Typical of Tooro tales, love is intricately woven in the narrative by the guide Sheila Kankwasa beginning with how Nyinamwiru came to be in the 14th Century.
“This evidence that intrigue, love, friendship, and betrayal are not new,” begins Kankwasa. “The water here has a healing effect after submerging in it. There is a belief that the powers of the Bachwezi can: boost one's fortunes, enable the siring of twins and getting a loving spouse.”
“Making noise is prohibited because it interrupts nature’s rhythm,” explains Kankwasa. “Appreciate the birds as they flap their wings. Listen to the chirp of the insects. There are monkeys all over the wood. Kin eyes spot hedgehogs, rats, mongooses, and snakes. The aim of silence is to leave the ecology as natural as we can.”
After burrowing through thickets, we were finally at the caves with the “dripping breasts” of pretty Nyinamwiru. They are covered with moss and ooze some whitish liquid. At this point, everyone with a camera struggles to get the best angle, others strip to have a shower and shoot selfies.
Lush green bathed by pure water from the Mountains of the Moon. (Photo by Titus Kakembo)
“Nyinamwiru’s father King Bukuku had rejected several men proposing to marry her,” Kankwansa continued where she stopped. “That is what caused him to isolate her here in the caves after chopping off her breast to reduce her appeal to men.”
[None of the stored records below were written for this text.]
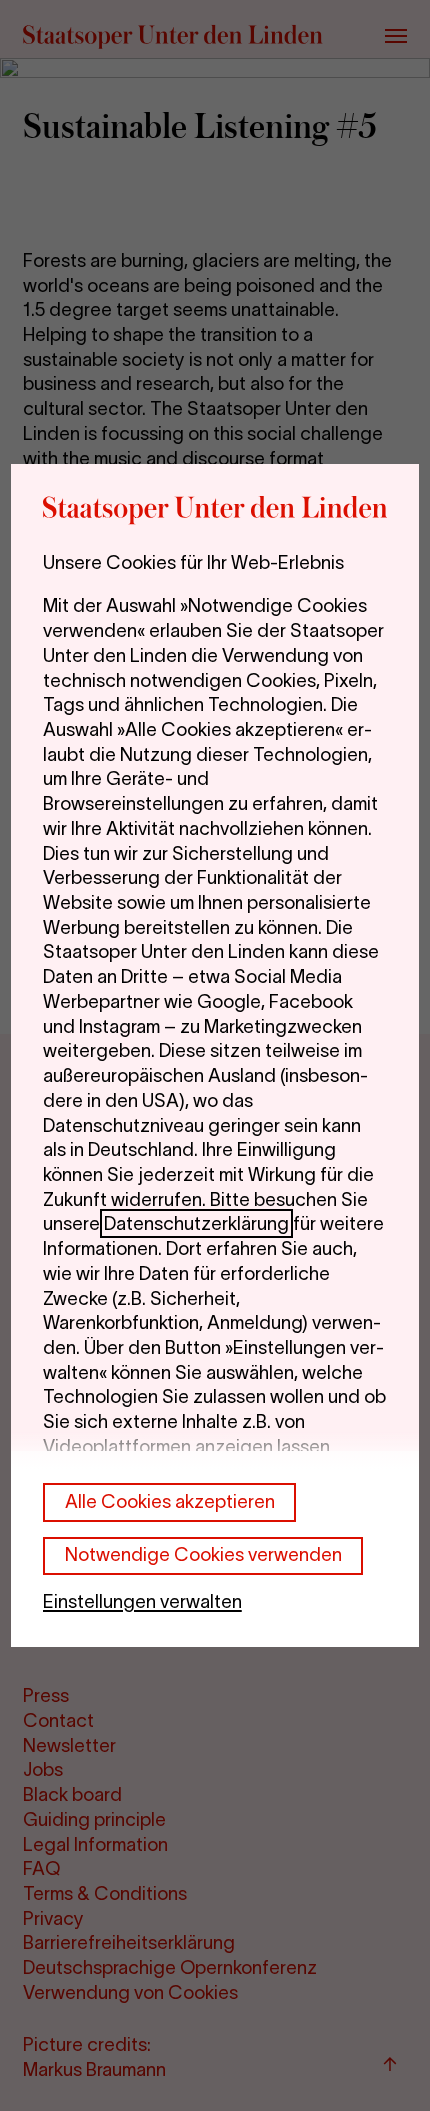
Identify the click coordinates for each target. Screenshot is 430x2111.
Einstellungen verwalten (142, 1601)
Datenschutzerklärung (196, 1223)
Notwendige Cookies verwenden (203, 1554)
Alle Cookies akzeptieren (170, 1501)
And it was in this confinement where the king of the Batembuzi Isaza found her and got her pregnant.
“Without breasts, the baby called Ndahura survived on the liquid dripping from the cave roof who later found the mysterious Bachwezi dynasty based 150km in Mubende.” Summing up that “In the evening of his life Ndahura chose to return to his roots and left his footprints somewhere in the caves.”
Besides the Mabere, Uganda Tourism Board CEO Lilly Ajarova says Tooro is the tourism city of Uganda endowed with a variety of attractions.
"One can opt for nature and switch to culture," says Ajarova. "A single day in Tooro is not enough to exhaust the oral and written literature. You just need to embed yourself in Tooro to feel the pulse."